[Records shown — start]
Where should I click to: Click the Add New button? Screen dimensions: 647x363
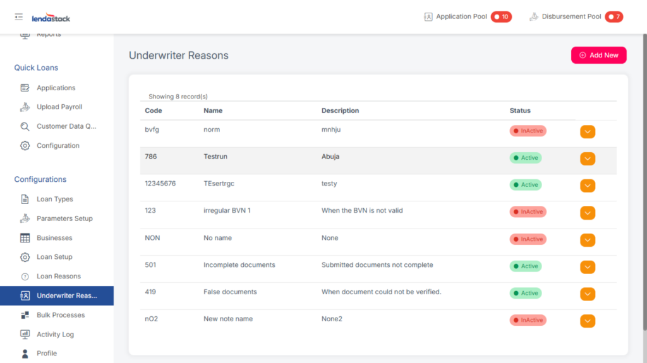(598, 56)
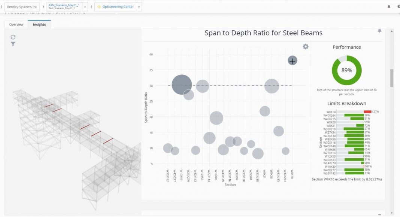Click the red W8X10 bar in Limits Breakdown
The image size is (400, 217).
tap(367, 111)
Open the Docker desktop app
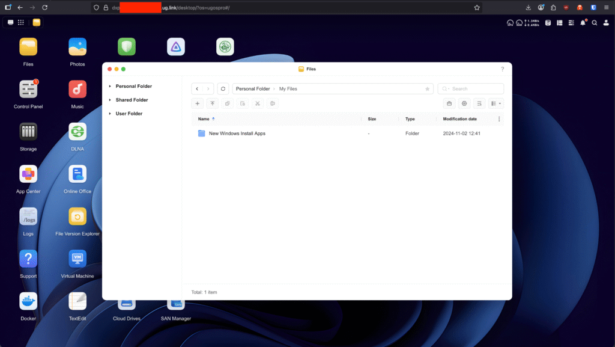615x347 pixels. pos(28,301)
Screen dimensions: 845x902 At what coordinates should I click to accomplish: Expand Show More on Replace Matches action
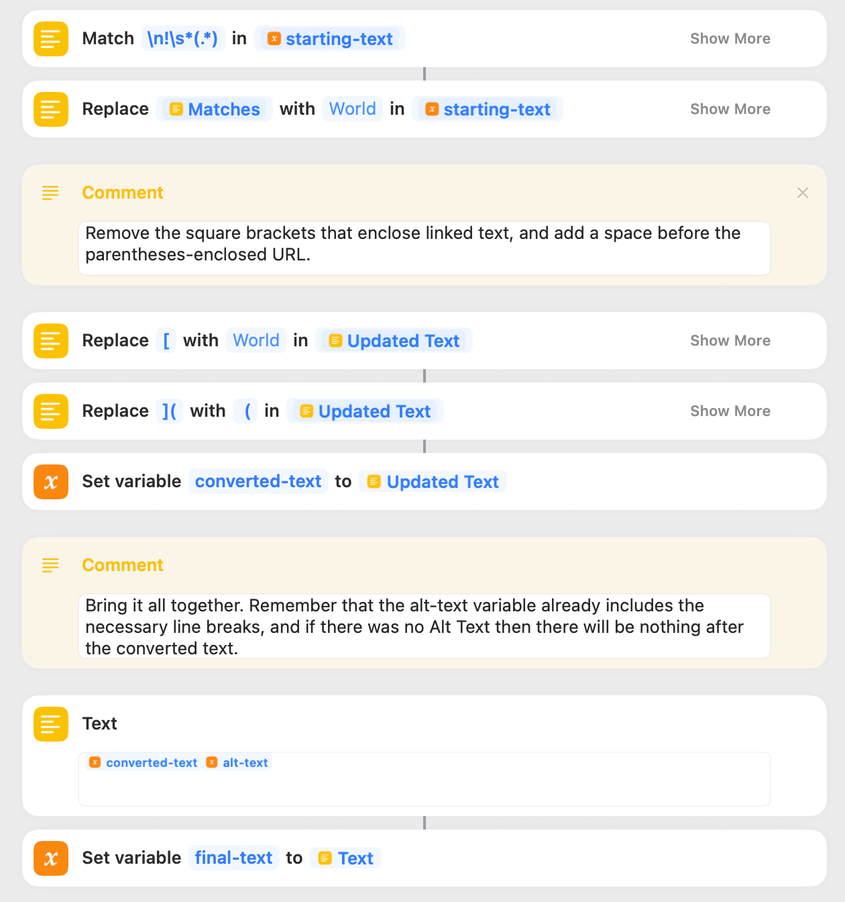click(x=730, y=109)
[Records shown — finish]
* Exercise brief *
All entries above are to be restated exactly, with every image omitted.

* Result of the exercise *
Where should I click to: Click the Add New button? Screen dimensions: 647x363
(598, 56)
Click the red W8X10 bar in Limits Breakdown
The image size is (400, 217).
tap(367, 111)
Open the Docker desktop app
615x347 pixels. pos(28,301)
Screen dimensions: 845x902 At what coordinates should I click to accomplish: Expand Show More on Replace Matches action
click(x=730, y=109)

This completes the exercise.